• **Problem requirements**
So that the copy matches the original, write out every entry exactly.

Saved entries:
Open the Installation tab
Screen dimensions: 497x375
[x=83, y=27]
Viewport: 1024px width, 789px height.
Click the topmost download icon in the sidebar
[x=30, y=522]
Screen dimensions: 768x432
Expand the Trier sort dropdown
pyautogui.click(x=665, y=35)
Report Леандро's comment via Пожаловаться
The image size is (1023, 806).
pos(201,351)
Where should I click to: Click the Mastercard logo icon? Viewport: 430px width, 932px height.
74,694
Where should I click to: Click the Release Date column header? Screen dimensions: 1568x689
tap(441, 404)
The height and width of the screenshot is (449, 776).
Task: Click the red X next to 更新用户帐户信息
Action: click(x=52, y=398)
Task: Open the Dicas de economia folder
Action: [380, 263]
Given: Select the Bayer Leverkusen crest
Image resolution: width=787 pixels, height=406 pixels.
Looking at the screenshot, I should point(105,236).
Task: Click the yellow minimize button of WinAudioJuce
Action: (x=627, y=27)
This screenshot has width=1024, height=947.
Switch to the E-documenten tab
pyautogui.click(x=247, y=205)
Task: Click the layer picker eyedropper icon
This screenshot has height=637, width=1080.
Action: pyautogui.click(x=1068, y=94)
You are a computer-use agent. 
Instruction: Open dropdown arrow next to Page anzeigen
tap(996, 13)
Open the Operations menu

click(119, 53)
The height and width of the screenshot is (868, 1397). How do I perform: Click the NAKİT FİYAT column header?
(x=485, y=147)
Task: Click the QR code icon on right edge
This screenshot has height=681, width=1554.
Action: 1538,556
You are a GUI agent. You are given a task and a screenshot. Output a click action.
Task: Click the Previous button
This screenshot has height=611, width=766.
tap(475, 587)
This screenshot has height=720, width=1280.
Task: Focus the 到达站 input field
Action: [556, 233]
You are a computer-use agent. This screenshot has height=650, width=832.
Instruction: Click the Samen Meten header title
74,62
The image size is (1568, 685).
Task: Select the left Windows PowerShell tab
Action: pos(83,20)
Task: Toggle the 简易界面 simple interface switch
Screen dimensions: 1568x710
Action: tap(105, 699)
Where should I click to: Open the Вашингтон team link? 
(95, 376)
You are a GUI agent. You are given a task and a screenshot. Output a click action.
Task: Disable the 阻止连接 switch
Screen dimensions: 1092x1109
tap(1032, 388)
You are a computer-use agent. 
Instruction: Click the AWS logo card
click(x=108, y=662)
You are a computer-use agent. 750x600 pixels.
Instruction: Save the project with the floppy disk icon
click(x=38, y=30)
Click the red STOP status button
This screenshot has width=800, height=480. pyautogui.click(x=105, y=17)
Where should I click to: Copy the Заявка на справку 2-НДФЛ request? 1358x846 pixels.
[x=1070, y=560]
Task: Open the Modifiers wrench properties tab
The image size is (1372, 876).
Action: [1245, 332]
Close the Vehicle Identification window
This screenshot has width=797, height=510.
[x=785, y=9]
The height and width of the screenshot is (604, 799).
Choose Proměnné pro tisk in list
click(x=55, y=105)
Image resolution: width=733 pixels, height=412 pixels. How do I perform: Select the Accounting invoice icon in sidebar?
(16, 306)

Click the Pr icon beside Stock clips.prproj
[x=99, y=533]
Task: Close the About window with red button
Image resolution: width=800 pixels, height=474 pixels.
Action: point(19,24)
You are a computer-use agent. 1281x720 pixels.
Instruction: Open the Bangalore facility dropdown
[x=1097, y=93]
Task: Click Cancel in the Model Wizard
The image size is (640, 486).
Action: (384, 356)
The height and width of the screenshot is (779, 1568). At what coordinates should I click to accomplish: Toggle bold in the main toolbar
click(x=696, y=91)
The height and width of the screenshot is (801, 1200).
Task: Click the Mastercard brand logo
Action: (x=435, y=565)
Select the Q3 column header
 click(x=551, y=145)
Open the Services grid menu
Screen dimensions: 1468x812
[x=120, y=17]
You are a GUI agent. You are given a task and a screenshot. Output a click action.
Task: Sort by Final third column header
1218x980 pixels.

• **Exercise output**
Open the Installation tab
Screen dimensions: 497x375
[x=83, y=27]
Viewport: 1024px width, 789px height.
Click the topmost download icon in the sidebar
[x=30, y=522]
Screen dimensions: 768x432
Expand the Trier sort dropdown
pyautogui.click(x=665, y=35)
Report Леандро's comment via Пожаловаться
The image size is (1023, 806).
pos(201,351)
Where should I click to: Click the Mastercard logo icon? Viewport: 430px width, 932px height.
74,694
Where should I click to: Click the Release Date column header? Screen dimensions: 1568x689
tap(441, 404)
The height and width of the screenshot is (449, 776).
Task: Click the red X next to 更新用户帐户信息
Action: click(x=52, y=398)
Task: Open the Dicas de economia folder
Action: [380, 263]
Given: Select the Bayer Leverkusen crest
Image resolution: width=787 pixels, height=406 pixels.
Looking at the screenshot, I should point(105,236).
Task: Click the yellow minimize button of WinAudioJuce
Action: (x=627, y=27)
This screenshot has width=1024, height=947.
Switch to the E-documenten tab
pyautogui.click(x=247, y=205)
Task: Click the layer picker eyedropper icon
This screenshot has height=637, width=1080.
Action: pyautogui.click(x=1068, y=94)
You are a computer-use agent. 
Instruction: Open dropdown arrow next to Page anzeigen
tap(996, 13)
Open the Operations menu

click(119, 53)
The height and width of the screenshot is (868, 1397). How do I perform: Click the NAKİT FİYAT column header?
(x=485, y=147)
Task: Click the QR code icon on right edge
This screenshot has height=681, width=1554.
Action: 1538,556
You are a GUI agent. You are given a task and a screenshot. Output a click action.
Task: Click the Previous button
This screenshot has height=611, width=766.
tap(475, 587)
This screenshot has height=720, width=1280.
Task: Focus the 到达站 input field
Action: [556, 233]
You are a computer-use agent. This screenshot has height=650, width=832.
Instruction: Click the Samen Meten header title
74,62
The image size is (1568, 685).
Task: Select the left Windows PowerShell tab
Action: pos(83,20)
Task: Toggle the 简易界面 simple interface switch
Screen dimensions: 1568x710
Action: tap(105, 699)
Where should I click to: Open the Вашингтон team link? 
(95, 376)
You are a GUI agent. You are given a task and a screenshot. Output a click action.
Task: Disable the 阻止连接 switch
Screen dimensions: 1092x1109
tap(1032, 388)
You are a computer-use agent. 
Instruction: Click the AWS logo card
click(x=108, y=662)
You are a computer-use agent. 750x600 pixels.
Instruction: Save the project with the floppy disk icon
click(x=38, y=30)
Click the red STOP status button
This screenshot has width=800, height=480. pyautogui.click(x=105, y=17)
Where should I click to: Copy the Заявка на справку 2-НДФЛ request? 1358x846 pixels.
[x=1070, y=560]
Task: Open the Modifiers wrench properties tab
The image size is (1372, 876).
Action: [1245, 332]
Close the Vehicle Identification window
This screenshot has width=797, height=510.
[x=785, y=9]
The height and width of the screenshot is (604, 799).
Choose Proměnné pro tisk in list
click(x=55, y=105)
Image resolution: width=733 pixels, height=412 pixels. How do I perform: Select the Accounting invoice icon in sidebar?
(16, 306)

Click the Pr icon beside Stock clips.prproj
[x=99, y=533]
Task: Close the About window with red button
Image resolution: width=800 pixels, height=474 pixels.
Action: point(19,24)
You are a computer-use agent. 1281x720 pixels.
Instruction: Open the Bangalore facility dropdown
[x=1097, y=93]
Task: Click Cancel in the Model Wizard
The image size is (640, 486).
Action: (384, 356)
The height and width of the screenshot is (779, 1568). At what coordinates should I click to accomplish: Toggle bold in the main toolbar
click(x=696, y=91)
The height and width of the screenshot is (801, 1200).
Task: Click the Mastercard brand logo
Action: (x=435, y=565)
Select the Q3 column header
 click(x=551, y=145)
Open the Services grid menu
Screen dimensions: 1468x812
[x=120, y=17]
You are a GUI agent. You are given a task and a screenshot. Output a click action.
Task: Sort by Final third column header
1218x980 pixels.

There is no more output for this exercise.